Cassia Carrenho, no PublishNews

A lista dos mais vendidos, assim como o resto do país, entrou naquele modo “pré férias”. Todo mundo (ou quase) trabalhando, esperando os resultados das vendas do Natal, mas já com a cabeça nas festas de fim de ano. Nessa semana, as novidades foram poucas: em ficção, Nu, de botas (Companhia das Letras) e A assinatura de todas as coisas (Alfaguara); não ficção, Assassinato de reputações (Topbooks), O guia dos guias 2014 (Casa da Palavra/LeYa) e O improvável presidente do Brasil (Civilização Brasileira); negócios, Os 7 hábitos das pessoas altamente eficazes – miniedição (BestSeller) e A jogada do século (Best Business).
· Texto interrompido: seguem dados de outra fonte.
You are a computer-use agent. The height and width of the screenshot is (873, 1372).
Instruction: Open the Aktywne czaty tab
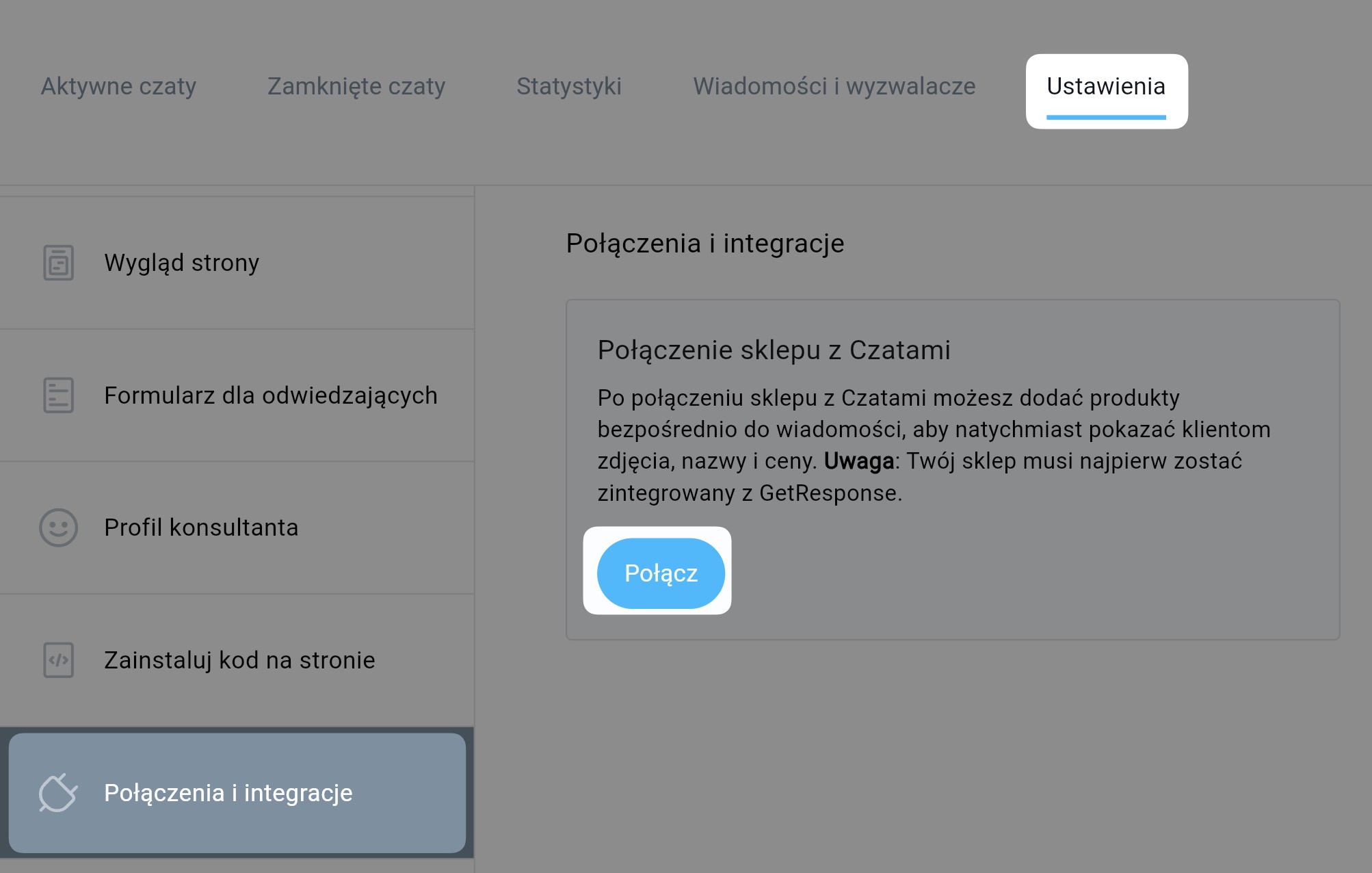coord(118,87)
Destaque dessa semana foi o livro Destrua esse diário (Intrínseca), que assumiu o 4º lugar na lista geral, com 7.330 exemplares vendidos. Na semana anterior ocupava o 7º lugar. Os primeiros três colocados foram os velhos conhecidos, mas que estão vendendo mais que os lançamentos: Nada a perder 2 (Planeta), Kairós (Principium) e A culpa é das estrelas (Intrínseca). Juntos venderam 111.462 exemplares, quase 30% a mais que na última semana. No ranking das editoras, a Intrínseca continua no 1º lugar, com 16 títulos. E metade deles, 8, está na lista geral dos mais vendidos. Em 2º lugar ficou a Record, com 13 e a Sextante, com 12, em 3º lugar.